Kulere and Kulerenaske: The Two Kurdish Griddle Breads
- Dala Sarkis

- 5 hours ago
- 3 min read
Kulere and Kulerenaske: The Two Kurdish Griddle Breads
Kulere (کولێرە) is a thick, round Kurdish griddle bread, baked on a hot iron plate and eaten with butter, herbed cheese, and sweet tea for breakfast. Kulerenaske (ناسکە کولێرە) is its ultra-thin counterpart — a Kurdish crepe rolled out paper-thin on the same griddle. The name kulerenaske literally means “thin kulere” — the Kurdish language contains both breads in a single naming system that reveals how central griddle bread is to Kurdish daily life. Both are listed among the defining Kurdish breads by Kurdistan24. A baker in Erbil described kulere by saying: “it is so delicious you eat your hands with it.” Together, kulere and kulerenaske represent the everyday, unpretentious heart of Kurdish bread culture — not the dramatic tanûr or the ancient storage bread, but the quiet griddle bread that appears at every Kurdish breakfast table.
Key Takeaways
• Kulere: thick, round griddle bread eaten with butter, herbed cheese, eggs, and tea at breakfast
• Kulerenaske: ultra-thin Kurdish crepe — the paper-thin version, rolled out on the same griddle
• The name kulerenaske literally means "thin kulere" — the Kurdish language contains both breads in one naming system
• Listed as a defining Kurdish dish by Wikipedia — the everyday breakfast bread of Kurdish homes
Quick Facts
Kurdish Names: Kulere (کولێرە, thick) and Kulerenaske (ناسکە کولێرە, thin)
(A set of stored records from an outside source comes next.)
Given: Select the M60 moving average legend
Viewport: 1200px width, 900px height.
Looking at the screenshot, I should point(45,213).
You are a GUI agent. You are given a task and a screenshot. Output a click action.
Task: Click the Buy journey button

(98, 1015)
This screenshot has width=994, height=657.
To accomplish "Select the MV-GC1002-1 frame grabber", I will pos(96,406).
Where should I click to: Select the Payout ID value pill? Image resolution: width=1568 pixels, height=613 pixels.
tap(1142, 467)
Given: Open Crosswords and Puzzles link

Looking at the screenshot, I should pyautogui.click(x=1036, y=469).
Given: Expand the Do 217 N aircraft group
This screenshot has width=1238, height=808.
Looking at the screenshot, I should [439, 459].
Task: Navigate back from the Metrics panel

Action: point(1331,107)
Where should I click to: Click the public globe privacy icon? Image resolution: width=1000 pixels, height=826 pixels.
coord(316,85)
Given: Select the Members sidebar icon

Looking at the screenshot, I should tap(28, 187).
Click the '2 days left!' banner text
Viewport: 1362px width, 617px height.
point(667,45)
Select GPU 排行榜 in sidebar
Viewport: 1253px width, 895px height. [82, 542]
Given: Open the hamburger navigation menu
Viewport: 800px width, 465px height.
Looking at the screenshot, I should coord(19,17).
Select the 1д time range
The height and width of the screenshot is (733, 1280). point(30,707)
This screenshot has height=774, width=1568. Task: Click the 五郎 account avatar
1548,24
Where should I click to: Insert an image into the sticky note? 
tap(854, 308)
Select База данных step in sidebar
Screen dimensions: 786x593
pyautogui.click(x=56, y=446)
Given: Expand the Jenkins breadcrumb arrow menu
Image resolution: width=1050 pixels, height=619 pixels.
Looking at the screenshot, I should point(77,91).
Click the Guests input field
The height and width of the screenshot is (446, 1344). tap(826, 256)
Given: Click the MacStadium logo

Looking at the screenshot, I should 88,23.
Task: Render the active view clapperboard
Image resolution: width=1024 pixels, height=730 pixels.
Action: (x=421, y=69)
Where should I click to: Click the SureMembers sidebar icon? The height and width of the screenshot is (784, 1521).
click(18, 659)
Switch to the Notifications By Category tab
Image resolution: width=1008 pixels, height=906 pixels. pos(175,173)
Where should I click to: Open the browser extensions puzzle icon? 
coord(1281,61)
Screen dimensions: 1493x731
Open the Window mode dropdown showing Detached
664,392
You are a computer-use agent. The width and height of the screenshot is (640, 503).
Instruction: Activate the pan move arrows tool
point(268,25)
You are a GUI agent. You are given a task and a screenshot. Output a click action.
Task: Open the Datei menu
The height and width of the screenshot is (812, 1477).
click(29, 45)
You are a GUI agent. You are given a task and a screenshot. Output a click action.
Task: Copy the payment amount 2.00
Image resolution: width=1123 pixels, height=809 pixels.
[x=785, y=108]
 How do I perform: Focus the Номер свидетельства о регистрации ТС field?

Type: Griddle-baked flatbreads — thick and ultra-thin versions from the same tradition
Eaten With: Butter, herbed cheese (jîjî), eggs, honey, and sweet black tea
Region: All of Bashur (Erbil, Sulaymaniyah, Duhok) and across Kurdistan
Two Breads, One Griddle
Both kulere and kulerenaske are made from the same simple dough: flour, water, salt, and sometimes yeast. They are baked on the same tool — a flat iron griddle (sac) heated over a fire. The difference is in how the dough is handled. For kulere, the dough is shaped into a thick, round disc and baked slowly until golden on both sides. It has substance — you can tear pieces off and use them to scoop cheese or wrap around eggs. For kulerenaske, the same dough is rolled out paper-thin using a teirok (rolling pin), then baked quickly on the hot griddle. It comes off crisp, light, and translucent — a Kurdish crepe. When it cools, it can be sprinkled with water and wrapped in fabric to soften, then eaten later without reheating. A Kurdish blogger in America documented making this bread with her mother, using tools hand-made by her father: the teirok, the missteqe (flipping tool), and the sac itself — all brought from Kurdistan.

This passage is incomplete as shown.